● Given data

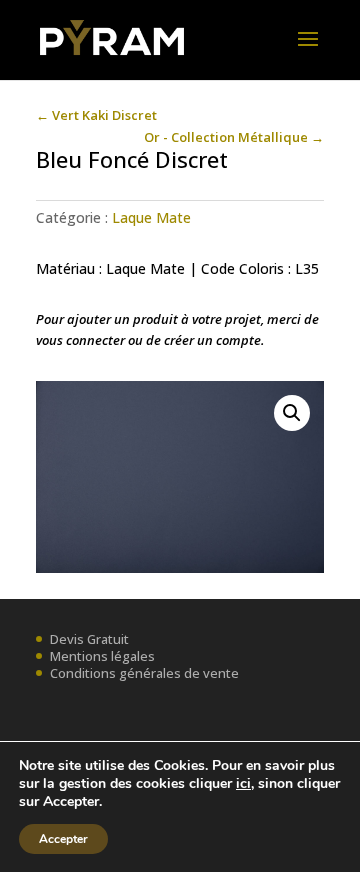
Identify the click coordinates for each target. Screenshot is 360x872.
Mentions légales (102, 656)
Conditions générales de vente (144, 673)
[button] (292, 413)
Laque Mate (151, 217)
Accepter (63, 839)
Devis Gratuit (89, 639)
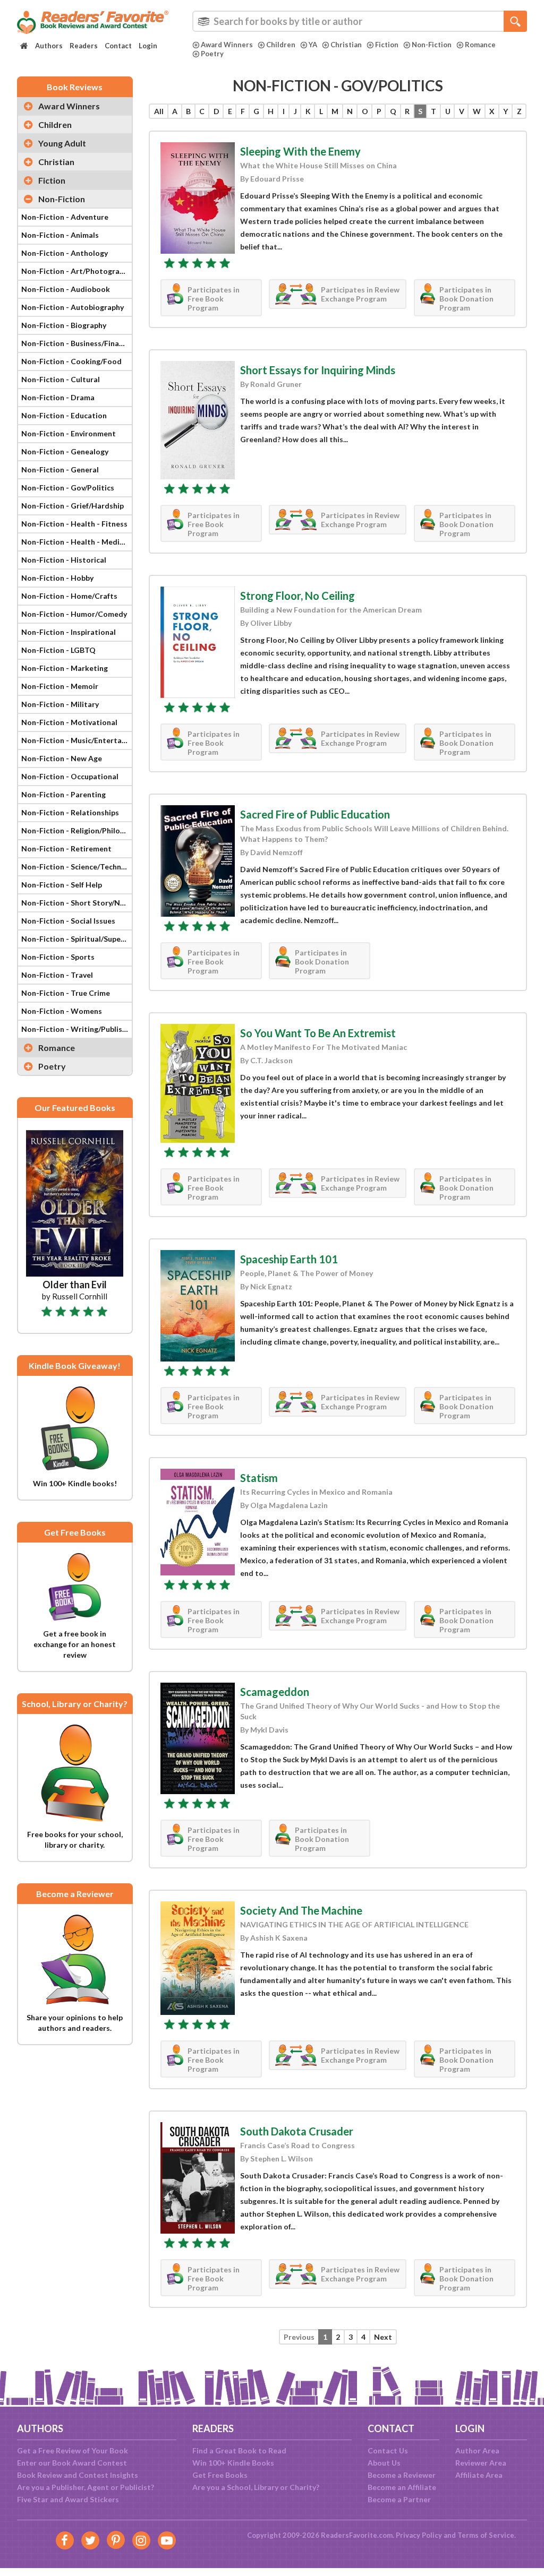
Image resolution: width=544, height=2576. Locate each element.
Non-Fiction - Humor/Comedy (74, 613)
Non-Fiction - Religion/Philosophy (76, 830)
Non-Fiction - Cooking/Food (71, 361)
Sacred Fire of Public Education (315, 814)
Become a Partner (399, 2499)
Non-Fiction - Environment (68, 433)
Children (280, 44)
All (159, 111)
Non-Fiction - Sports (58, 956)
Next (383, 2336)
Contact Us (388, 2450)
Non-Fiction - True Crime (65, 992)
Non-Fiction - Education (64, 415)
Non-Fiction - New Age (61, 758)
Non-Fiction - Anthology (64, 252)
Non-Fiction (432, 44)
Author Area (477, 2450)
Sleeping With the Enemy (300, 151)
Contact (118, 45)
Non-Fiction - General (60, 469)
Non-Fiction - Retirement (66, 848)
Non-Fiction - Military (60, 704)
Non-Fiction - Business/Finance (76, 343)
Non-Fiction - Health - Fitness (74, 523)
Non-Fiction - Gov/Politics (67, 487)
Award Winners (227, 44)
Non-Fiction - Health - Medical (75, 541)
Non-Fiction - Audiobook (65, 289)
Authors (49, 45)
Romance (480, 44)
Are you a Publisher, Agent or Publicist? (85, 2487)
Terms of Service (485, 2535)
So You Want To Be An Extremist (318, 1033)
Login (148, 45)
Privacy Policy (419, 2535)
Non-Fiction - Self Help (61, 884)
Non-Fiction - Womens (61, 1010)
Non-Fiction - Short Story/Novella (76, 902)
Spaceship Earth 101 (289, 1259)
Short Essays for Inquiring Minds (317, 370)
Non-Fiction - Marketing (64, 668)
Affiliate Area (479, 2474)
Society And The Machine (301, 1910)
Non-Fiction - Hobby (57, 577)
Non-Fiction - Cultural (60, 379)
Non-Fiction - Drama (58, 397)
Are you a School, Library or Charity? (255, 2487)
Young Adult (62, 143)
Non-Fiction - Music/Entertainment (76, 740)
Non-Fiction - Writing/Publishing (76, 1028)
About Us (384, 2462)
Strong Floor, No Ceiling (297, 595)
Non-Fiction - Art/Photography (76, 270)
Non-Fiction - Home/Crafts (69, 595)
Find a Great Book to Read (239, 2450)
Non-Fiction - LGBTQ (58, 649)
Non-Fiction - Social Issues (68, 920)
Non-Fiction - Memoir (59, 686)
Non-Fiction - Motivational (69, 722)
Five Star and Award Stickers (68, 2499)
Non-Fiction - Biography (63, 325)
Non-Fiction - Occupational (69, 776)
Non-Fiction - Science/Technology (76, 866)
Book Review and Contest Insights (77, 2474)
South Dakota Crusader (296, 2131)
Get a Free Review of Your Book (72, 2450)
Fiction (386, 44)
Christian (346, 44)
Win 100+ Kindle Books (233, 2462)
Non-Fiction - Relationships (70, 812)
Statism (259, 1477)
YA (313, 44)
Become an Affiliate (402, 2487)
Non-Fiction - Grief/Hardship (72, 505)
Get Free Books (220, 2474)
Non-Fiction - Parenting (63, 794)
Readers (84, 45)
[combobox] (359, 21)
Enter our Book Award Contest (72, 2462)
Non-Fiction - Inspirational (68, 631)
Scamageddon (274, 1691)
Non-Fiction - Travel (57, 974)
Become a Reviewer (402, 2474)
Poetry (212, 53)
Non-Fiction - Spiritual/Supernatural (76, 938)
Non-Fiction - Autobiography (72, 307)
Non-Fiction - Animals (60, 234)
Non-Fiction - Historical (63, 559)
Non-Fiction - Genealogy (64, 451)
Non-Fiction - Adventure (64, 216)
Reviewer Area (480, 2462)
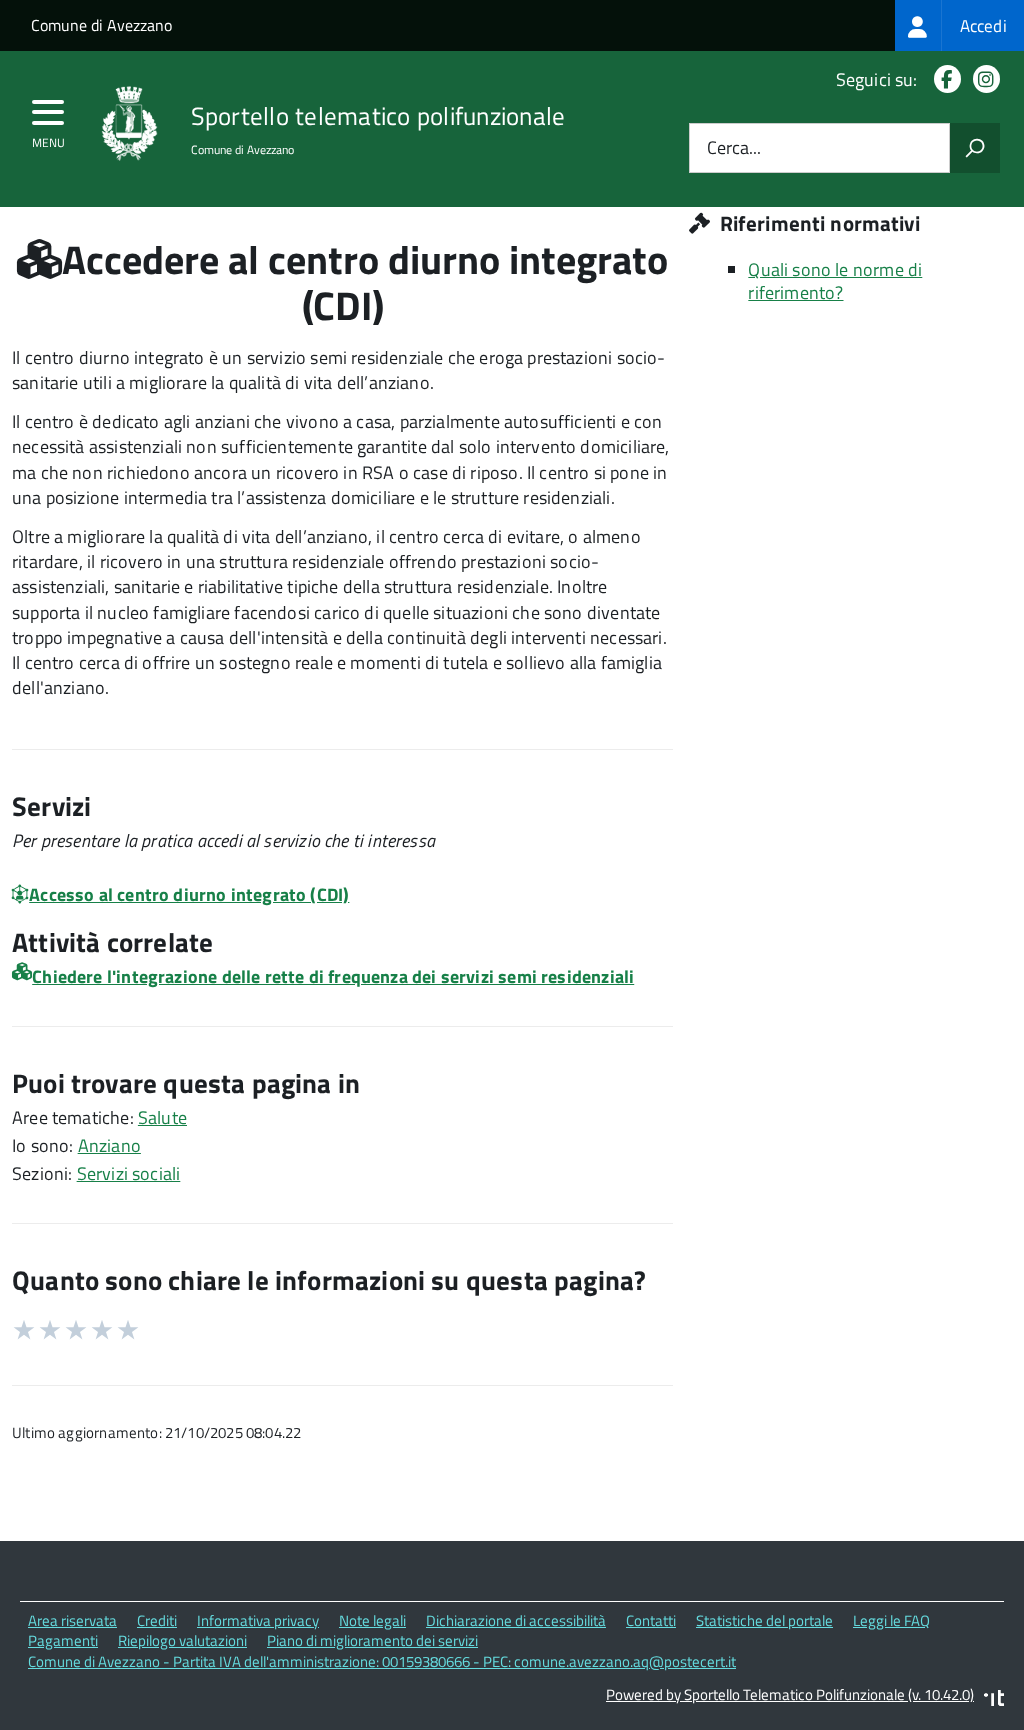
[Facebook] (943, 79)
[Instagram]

● Work instruction
In the material above, find the line containing "YA (313, 44)" and the line containing "Non-Fiction - Historical (63, 559)", then write out exactly those two lines and every line between them, and nothing more.

● Reply
YA (313, 44)
Become an Affiliate (402, 2487)
Non-Fiction - Grief/Hardship (72, 505)
Get Free Books (220, 2474)
Non-Fiction - Parenting (63, 794)
Readers (84, 45)
[combobox] (359, 21)
Enter our Book Award Contest (72, 2462)
Non-Fiction - Inspirational (68, 631)
Scamageddon (274, 1691)
Non-Fiction - Travel (57, 974)
Become a Reviewer (402, 2474)
Poetry (212, 53)
Non-Fiction - Spiritual/Supernatural (76, 938)
Non-Fiction - Autobiography (72, 307)
Non-Fiction - Animals (60, 234)
Non-Fiction - Historical (63, 559)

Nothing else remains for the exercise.